Marcel Duchamp, artista europeu do início do sec. XX rompeu com uma imensa trajetória linear na arte mundial demolindo a hegemonia dos suportes de pintura e das esculturas e fazendo brotar a semente da apropriação dos objetos, atitude jocosa que resultou no surgimento da divisão de águas entre os modos de representação da arte, essa atitude se chamou “ready made”.

Irritado com sua condição de alijado dos salões de arte, Marcel Duchamp envia para uma exposição, um urinol de banheiro virado ao contrário ao qual vem chamar de “fonte”, esse objeto ao ser retirado do seu contexto perde necessariamente sua função, contudo carrega consigo sua memória de objeto e por ser comparado com uma fonte estabelece um confronto dialético vindo a produzir infindáveis possibilidades de reflexões sobre ele mesmo e o que daí resultaria no imaginário de cada expectador.

Na contemporaneidade, artistas vêm beber da fonte dadaísta de Duchamp tomando para si esse conceito de ready made, renovando as possibilidades de uso de materiais/objetos incomuns, tirando deles aquilo que podem oferecer partindo de sua memória, do seu campo semântico e por estímulos psicológicos de generalização como, por exemplo, John Outterbridge.

John Outterbridge, artista americano do século XX, bebeu da fonte de outros artistas como: Noah Purifoy, Robert Rauschenberg e Andy Warhol que renovaram o uso do ready made na década de sessenta conhecidos como os “novos realistas” e partindo de sua própria história de vida, criou obras vigorosamente poéticas como, por exemplo: First poet, Olívia; 1993.

Esse objeto se apresenta como uma tábua de passar roupas de três pés, sendo um desses pés representado com a imagem de pescoço muito comprido de uma cabra, mas poderia ser também uma girafa, está adornada por pinturas geométricas com forte traço afro-tribal e no seu pescoço pende uma corrente com um peso que denota a um grilhão de aprisionamento, sobre seu tampo estão sete ferros bastante rústicos de passar roupas e seus outros dois pés recriam a ideia de pés e pernas de animais quadrúpedes ruminantes.

A partir das imagens que tenho, analisando seu caráter fenomenológico, podemos em seguida deduzir que o artista nos quer contar algo que está além do objeto, e que todas essas características que mencionei possuem um teor poético, imaginemos primeiro que uma tábua de passar roupa está relacionada ao trabalho braçal, portanto não intelectual em primeira instância, e que é considerado socialmente um trabalho inferior e delegado às classes mais pobres às quais continuamente são oferecidos ou impostos estes serviços, sobre seu corpo (da tábua) estão muitos ferros de passar, pesados, evocando um esforço imenso para a utilização desses objetos e mais uma vez o sentido de esforço corporal e tudo aquilo a que ele remonta é requerido.

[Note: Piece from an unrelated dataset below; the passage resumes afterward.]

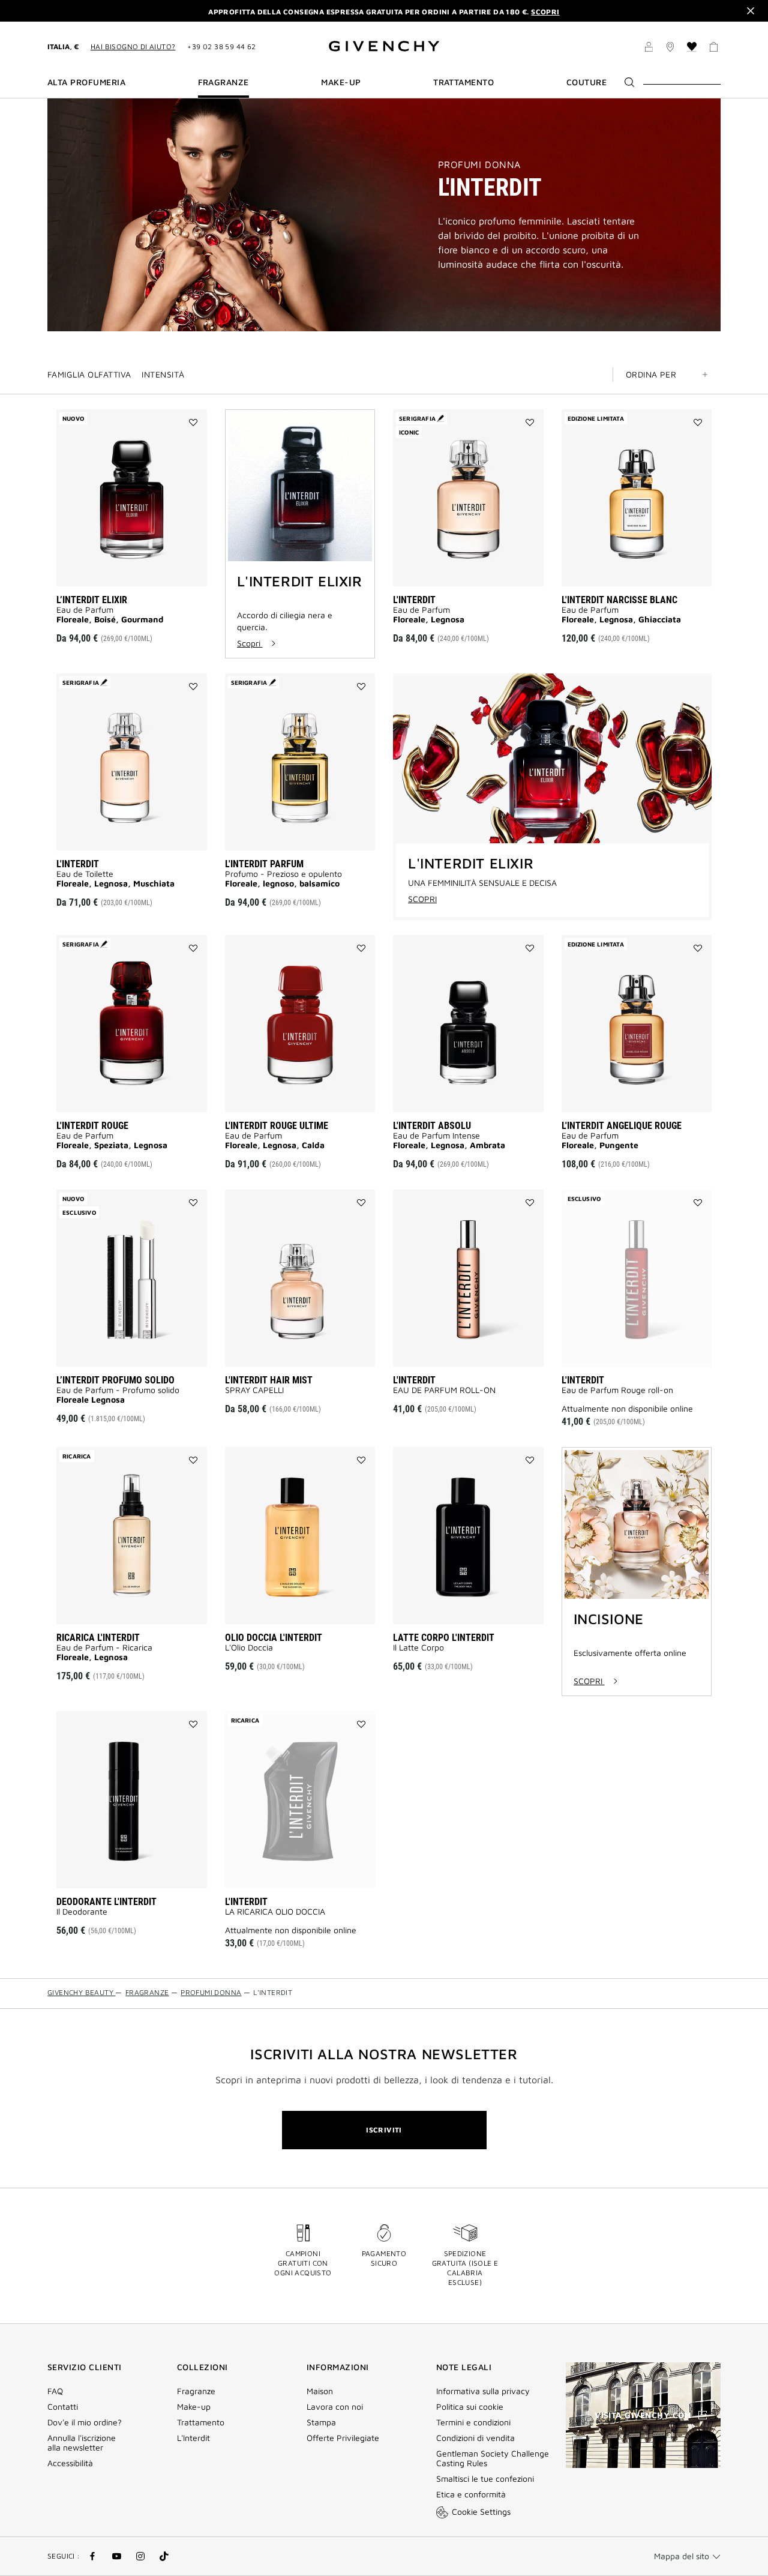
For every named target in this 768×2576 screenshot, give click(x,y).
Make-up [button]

Somado à representação de uma cabra, animal de pastoreios muito comuns na África ou de uma girafa, encontrada exclusivamente nesse continente e ao grilhão que prende o pescoço fazendo-o inclinar-se em sinal de prostração, concluímos assim que o artista quer nos chamar a atenção à história, à escravidão, à sujeição de nações inteiras, sujeição de uma cultura até o seu aniquilamento e também o que resulta desta atitude nos anos que se seguirão após sua libertação, milhares de afrodescendentes empurrados para a periferia, vivendo de serviços de trato físico como lavar e passar roupas.

Como se dá isso? Não nos é apresentado uma narrativa óbvia, mas sim de outra forma, através de sugestões, de sinais, sinais que só ganham significado quando estão juntos e que vão delimitando o campo de apreciação até ao ponto de aflorar; cada elemento que é oferecido, cada item funciona como uma figura de linguagem: metáfora, metonímia, entre outras como acontece na literatura e da mesma forma poderia dizer que a literatura se apropria de palavras como objetos ou diria, ready mades, a palavra que chamo de objeto então, traz no limite de sua forma, seu conteúdo repleto de conceitos que traduzem a sua identidade, a palavra/objeto dá sentido poético ao texto, preenche-o de narrativas dentro da própria narrativa, valoriza-o, elevando-o ao nível de arte por seu caráter poético e o mesmo acontece nas artes plásticas.

Se dissermos que nasceu um pé de saudade roxa, naturalmente que saudade roxa, que em si já é uma metáfora supondo uma relação entre dois conceitos e evocando a intensidade de uma saudade, ao somar-se ao pé-de-alguma coisa evoca a cor do fruto num turbilhão de sentidos em que a conjunção destes sentidos entre os conceitos vão se desdobrando sem parar, pois a cor intensifica esse fruto/saudade que brota no “peito” e desse modo essas palavras foram retiradas de seu nicho e recontextualizadas para o poema, bem como a cabra foi recontextualizada para o objeto de arte, fora daí, não existe arte, apenas artesanato, cópias ou uma tentativa de representação naturalista.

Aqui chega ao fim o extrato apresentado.